If it does get some packets, chances are you want to disable interrupts
and go back to polling mode.

See the l3fwd-power example application.


> Here are my questions:
> 1) Is there a way to prevent the thread from suspending at all if the
> interrupt is not "armed" anymore?
> 2) Is it possible to set a timeout shorter than 1 ms?
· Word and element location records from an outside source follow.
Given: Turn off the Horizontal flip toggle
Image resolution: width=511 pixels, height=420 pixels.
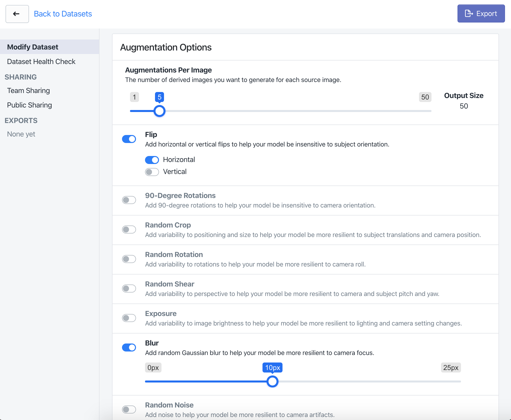Looking at the screenshot, I should pos(152,160).
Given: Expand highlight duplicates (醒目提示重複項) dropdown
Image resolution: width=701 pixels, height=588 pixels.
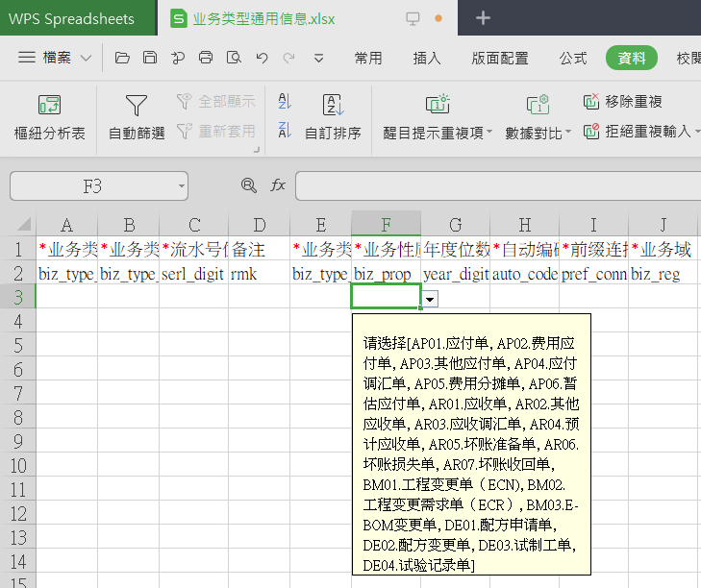Looking at the screenshot, I should (x=488, y=133).
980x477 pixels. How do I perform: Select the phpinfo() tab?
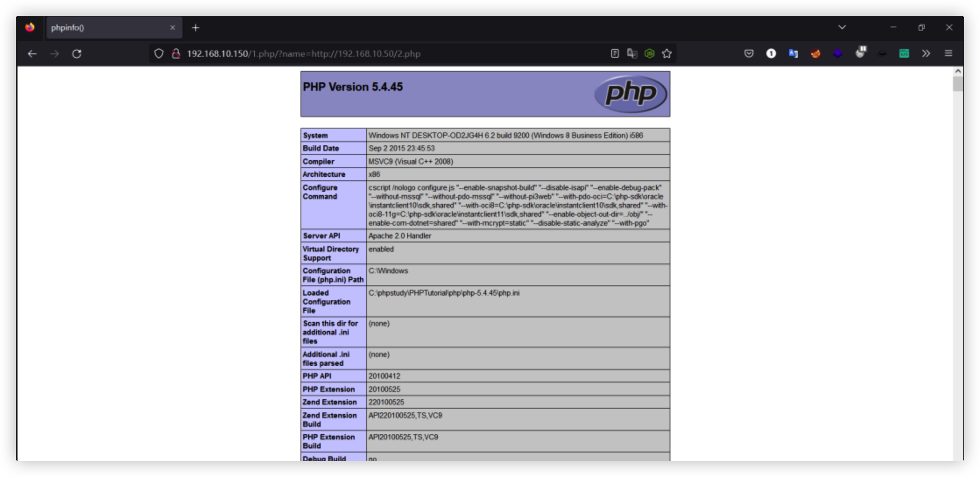coord(105,28)
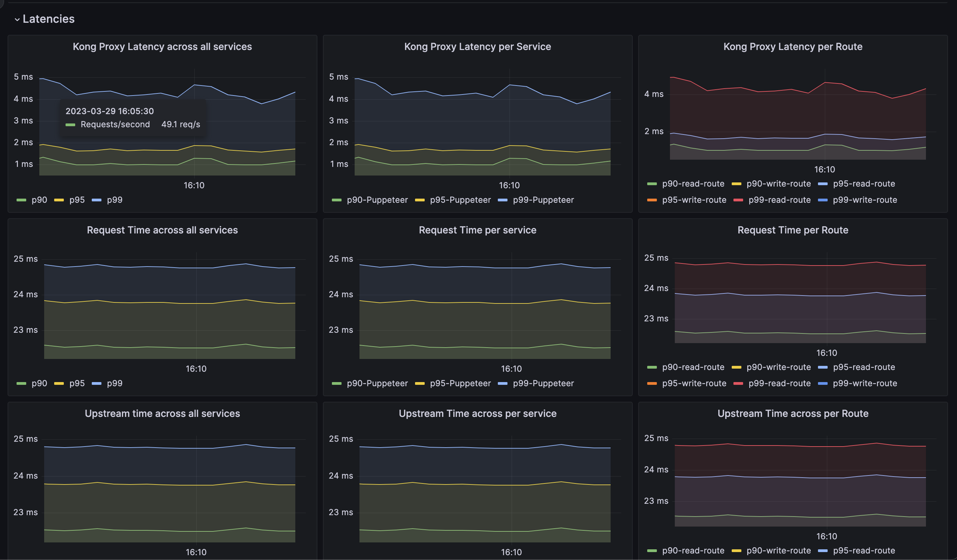Screen dimensions: 957x560
Task: Toggle p90 series in Kong Proxy Latency legend
Action: (39, 200)
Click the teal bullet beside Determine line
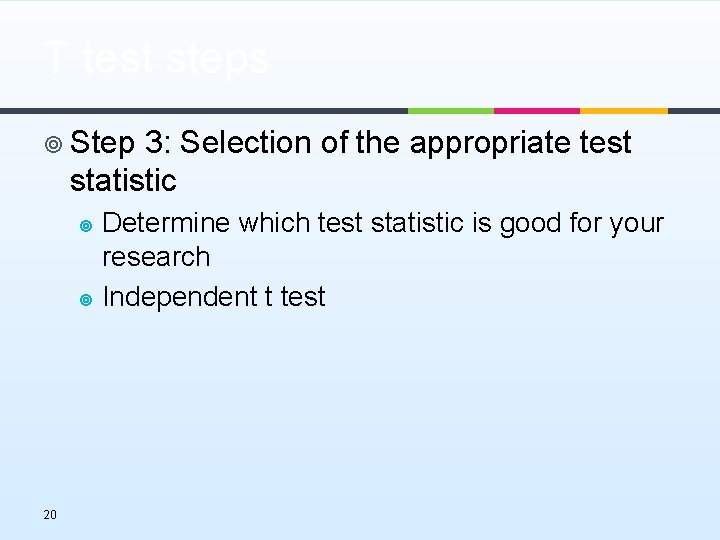720x540 pixels. click(86, 226)
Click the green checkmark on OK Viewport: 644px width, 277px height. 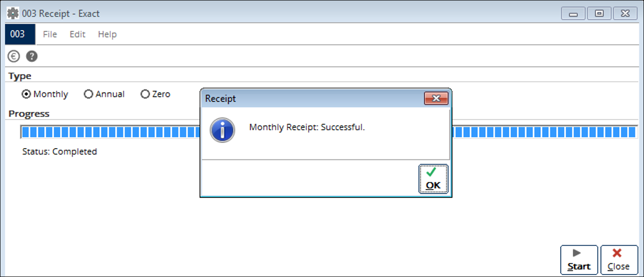(x=431, y=172)
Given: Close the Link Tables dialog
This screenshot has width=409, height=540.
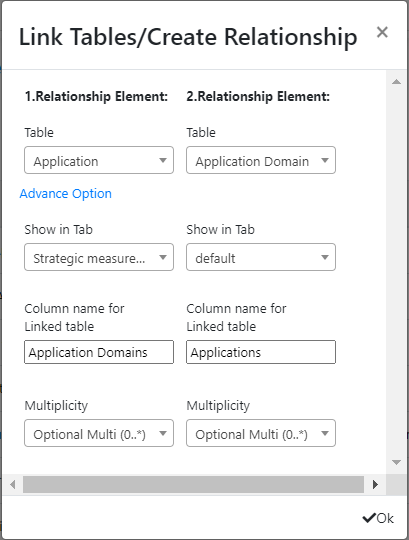Looking at the screenshot, I should (x=382, y=32).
It looks like
> this is not supported by rte_epoll_wait().

Internally rte_epoll_wait is just a wrapper around the epoll system
call. which takes a timeout in milliseconds.

You could make a version of rte_epoll_wait using the newer epoll_pwait2
system call which accepts a timeout in nanosecond resolution.

Read the source of EAL, it is much easier than trying to explain
all this.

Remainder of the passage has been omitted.